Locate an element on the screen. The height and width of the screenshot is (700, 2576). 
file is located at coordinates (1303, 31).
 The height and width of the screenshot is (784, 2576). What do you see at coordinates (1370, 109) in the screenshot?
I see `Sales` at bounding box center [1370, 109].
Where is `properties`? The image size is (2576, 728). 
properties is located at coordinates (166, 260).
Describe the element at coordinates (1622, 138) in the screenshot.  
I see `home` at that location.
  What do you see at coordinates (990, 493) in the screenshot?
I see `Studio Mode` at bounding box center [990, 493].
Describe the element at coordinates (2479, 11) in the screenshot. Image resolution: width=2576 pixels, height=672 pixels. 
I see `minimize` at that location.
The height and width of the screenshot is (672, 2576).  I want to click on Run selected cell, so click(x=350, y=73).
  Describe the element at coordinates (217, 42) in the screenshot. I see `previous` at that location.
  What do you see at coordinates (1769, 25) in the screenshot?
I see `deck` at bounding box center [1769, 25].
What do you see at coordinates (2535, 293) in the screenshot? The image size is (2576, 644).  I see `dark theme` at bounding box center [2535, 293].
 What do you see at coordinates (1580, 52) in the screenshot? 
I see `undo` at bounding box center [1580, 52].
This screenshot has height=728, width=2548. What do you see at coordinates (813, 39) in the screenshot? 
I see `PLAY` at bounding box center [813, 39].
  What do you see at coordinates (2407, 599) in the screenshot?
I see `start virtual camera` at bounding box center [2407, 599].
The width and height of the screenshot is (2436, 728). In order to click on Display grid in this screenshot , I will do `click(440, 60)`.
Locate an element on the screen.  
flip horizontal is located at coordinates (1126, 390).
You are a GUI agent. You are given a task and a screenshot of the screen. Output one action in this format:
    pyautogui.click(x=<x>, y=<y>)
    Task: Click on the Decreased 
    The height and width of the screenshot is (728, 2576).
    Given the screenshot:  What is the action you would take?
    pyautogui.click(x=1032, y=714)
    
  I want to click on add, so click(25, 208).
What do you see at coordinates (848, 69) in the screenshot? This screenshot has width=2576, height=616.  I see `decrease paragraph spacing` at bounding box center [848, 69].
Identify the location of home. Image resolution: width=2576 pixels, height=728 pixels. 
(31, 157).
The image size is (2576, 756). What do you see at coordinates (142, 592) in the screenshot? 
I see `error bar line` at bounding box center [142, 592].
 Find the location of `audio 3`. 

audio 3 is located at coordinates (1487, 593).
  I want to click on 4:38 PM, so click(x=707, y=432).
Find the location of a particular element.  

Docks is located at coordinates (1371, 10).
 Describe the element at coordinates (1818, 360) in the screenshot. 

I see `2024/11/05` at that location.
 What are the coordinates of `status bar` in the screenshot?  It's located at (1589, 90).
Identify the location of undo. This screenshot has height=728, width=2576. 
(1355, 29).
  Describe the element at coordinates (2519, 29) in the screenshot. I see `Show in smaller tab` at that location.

++++++++++

**Task brief**
Return all of the data above word for word, changing nothing.

**Finished answer**
Locate an element on the screen. The height and width of the screenshot is (700, 2576). 
file is located at coordinates (1303, 31).
 The height and width of the screenshot is (784, 2576). What do you see at coordinates (1370, 109) in the screenshot?
I see `Sales` at bounding box center [1370, 109].
Where is `properties`? The image size is (2576, 728). 
properties is located at coordinates (166, 260).
Describe the element at coordinates (1622, 138) in the screenshot.  
I see `home` at that location.
  What do you see at coordinates (990, 493) in the screenshot?
I see `Studio Mode` at bounding box center [990, 493].
Describe the element at coordinates (2479, 11) in the screenshot. Image resolution: width=2576 pixels, height=672 pixels. 
I see `minimize` at that location.
The height and width of the screenshot is (672, 2576).  I want to click on Run selected cell, so click(x=350, y=73).
  Describe the element at coordinates (217, 42) in the screenshot. I see `previous` at that location.
  What do you see at coordinates (1769, 25) in the screenshot?
I see `deck` at bounding box center [1769, 25].
What do you see at coordinates (2535, 293) in the screenshot? The image size is (2576, 644).  I see `dark theme` at bounding box center [2535, 293].
 What do you see at coordinates (1580, 52) in the screenshot? 
I see `undo` at bounding box center [1580, 52].
This screenshot has height=728, width=2548. What do you see at coordinates (813, 39) in the screenshot? 
I see `PLAY` at bounding box center [813, 39].
  What do you see at coordinates (2407, 599) in the screenshot?
I see `start virtual camera` at bounding box center [2407, 599].
The width and height of the screenshot is (2436, 728). In order to click on Display grid in this screenshot , I will do `click(440, 60)`.
Locate an element on the screen.  
flip horizontal is located at coordinates (1126, 390).
You are a GUI agent. You are given a task and a screenshot of the screen. Output one action in this format:
    pyautogui.click(x=<x>, y=<y>)
    Task: Click on the Decreased 
    The height and width of the screenshot is (728, 2576).
    Given the screenshot:  What is the action you would take?
    pyautogui.click(x=1032, y=714)
    
  I want to click on add, so click(25, 208).
What do you see at coordinates (848, 69) in the screenshot? This screenshot has width=2576, height=616.  I see `decrease paragraph spacing` at bounding box center [848, 69].
Identify the location of home. Image resolution: width=2576 pixels, height=728 pixels. 
(31, 157).
The image size is (2576, 756). What do you see at coordinates (142, 592) in the screenshot? 
I see `error bar line` at bounding box center [142, 592].
 Find the location of `audio 3`. 

audio 3 is located at coordinates (1487, 593).
  I want to click on 4:38 PM, so click(x=707, y=432).
Find the location of a particular element.  

Docks is located at coordinates (1371, 10).
 Describe the element at coordinates (1818, 360) in the screenshot. 

I see `2024/11/05` at that location.
 What are the coordinates of `status bar` in the screenshot?  It's located at (1589, 90).
Identify the location of undo. This screenshot has height=728, width=2576. 
(1355, 29).
  Describe the element at coordinates (2519, 29) in the screenshot. I see `Show in smaller tab` at that location.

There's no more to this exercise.